Sculpture, March 2004

Pepon Osorio

I have a story to tell you…

Philadelphia, PA

“What better way to get to know a community than with art?” says Pepon Osorio about his first permanent public artwork, I have a story to tell you… This statement reflects the approach he took to his project for the Fairmount Park Art Association’s program “New Land Marks: public art, community and the meaning of place.” Initiated in 1997, the program pairs artists with local community organizations. Working together, artists and community members plan and create public artworks that strive, in the FPAA’s words, to “celebrate community identity, commemorate ‘untold’ histories, inspire civic pride, respond to the local environment, and invigorate public spaces.”

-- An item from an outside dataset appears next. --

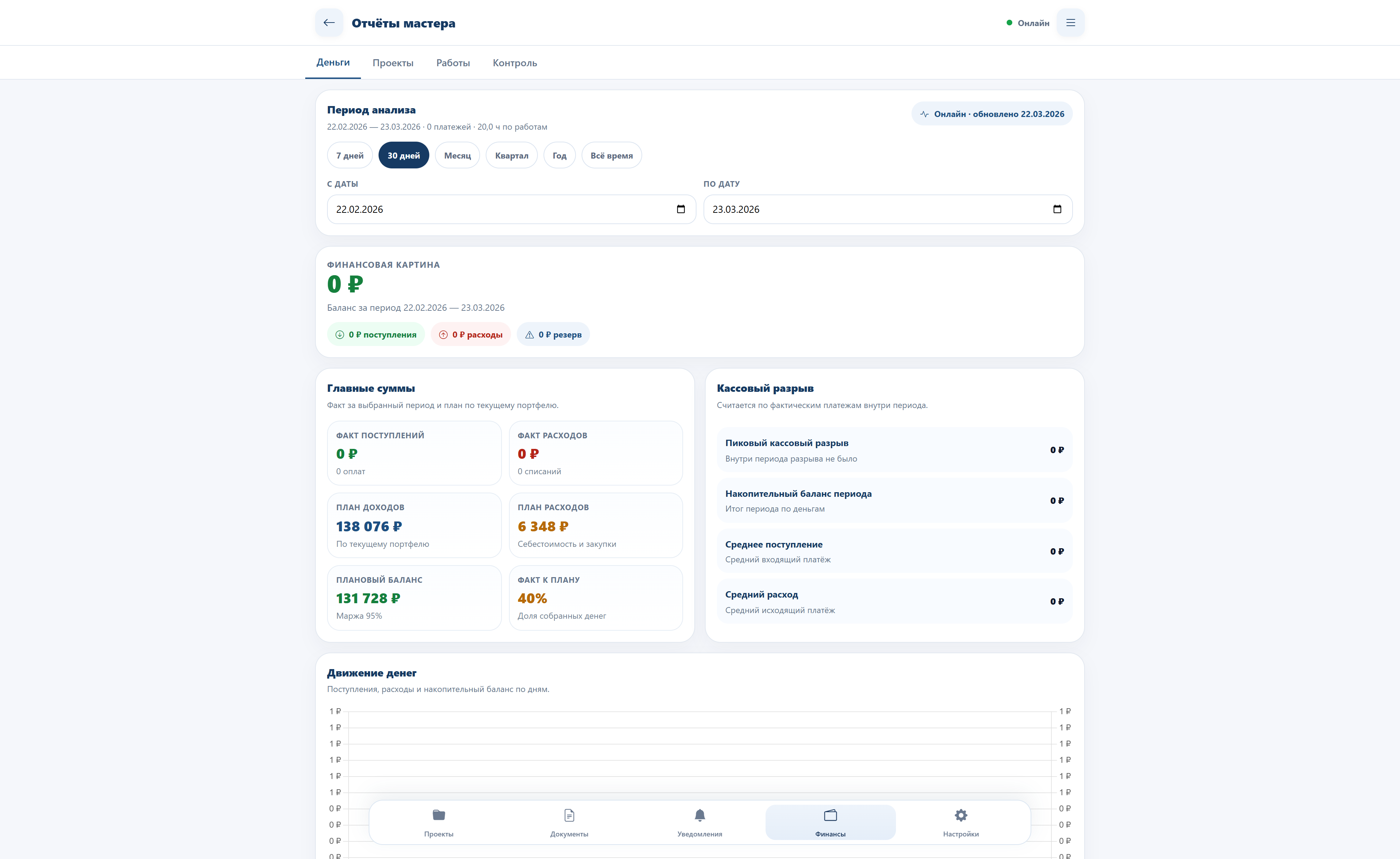Click the План доходов card
This screenshot has height=859, width=1400.
(414, 525)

Osorio worked with the Congreso de Latinos Unidos, the city’s largest provider of health and social services to the Latino community. The agency’s move to a larger facility in north Philadelphia offered the outdoor space necessary to create a large-scale public art project. After talking with members of the community, Osorio determined that what the area needed was a permanent sculpture reflecting the desires and lives of the city’s Latinos. I have a story to tell you…is a monument in the form of a house paneled with old photographs taken from local Latino families. The photographs depict weddings, school field trips, and other life events. The steel-framed casita (small house) uses 13 of these images double screened-printed in vitreous enamels on 36 laminated and tempered glass panels. The house may be viewed from the outside or by entering the interior. At night, the images are illuminated.

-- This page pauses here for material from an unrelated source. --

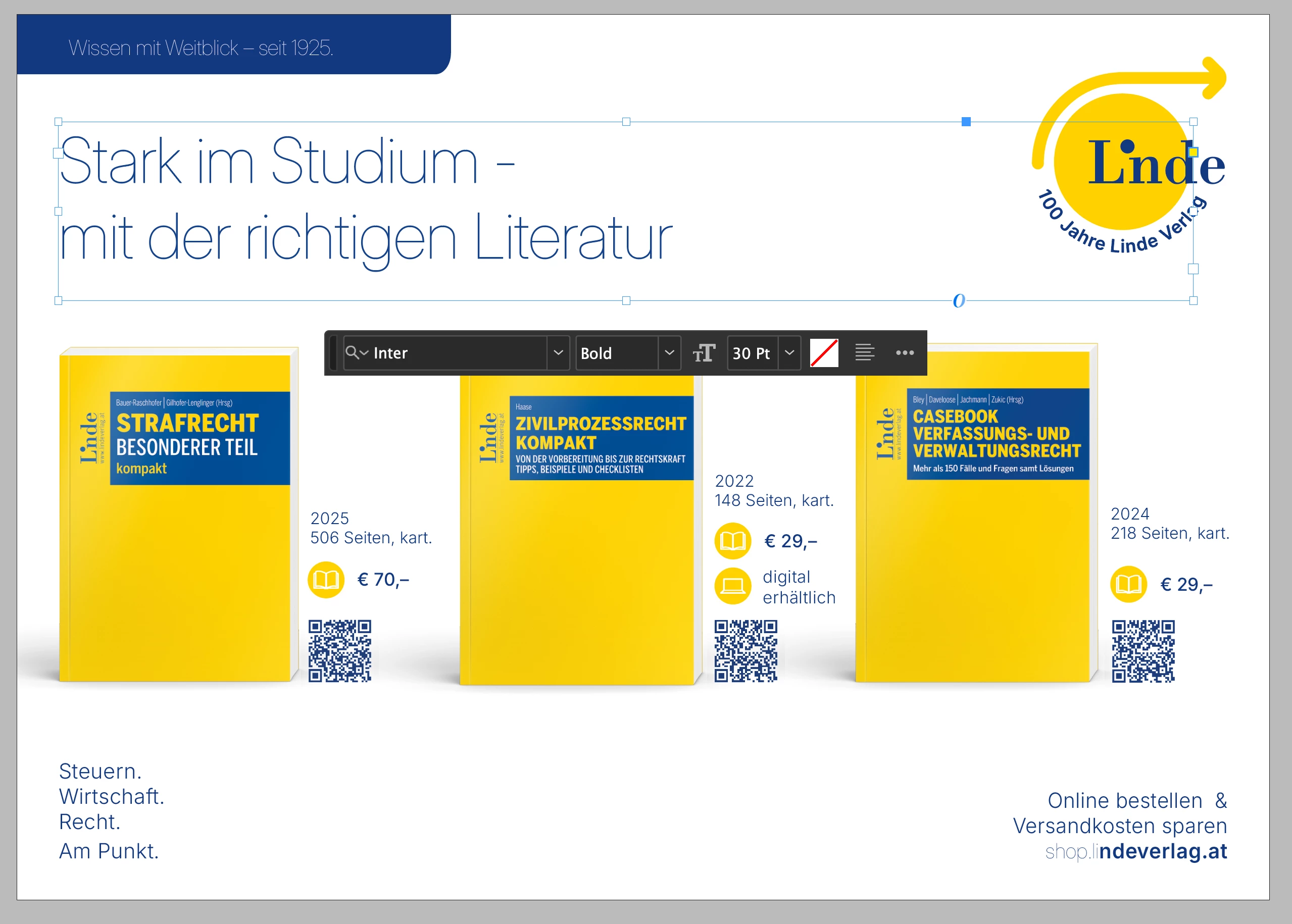Image resolution: width=1292 pixels, height=924 pixels.
Task: Click the yellow open-book icon beside € 70,–
Action: pos(326,580)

Since its inception, the project has become “both a landmark and a philosophical point of reference,” according to Osorio. By using imagery taken directly from the community, the piece contributes not only to the physical space of the area, but to the psychic environment: “In a way, the piece acts as a giant mirror, and the neighbors are faced with the challenges of remembering and acknowledging the past and tying it to the present and future.”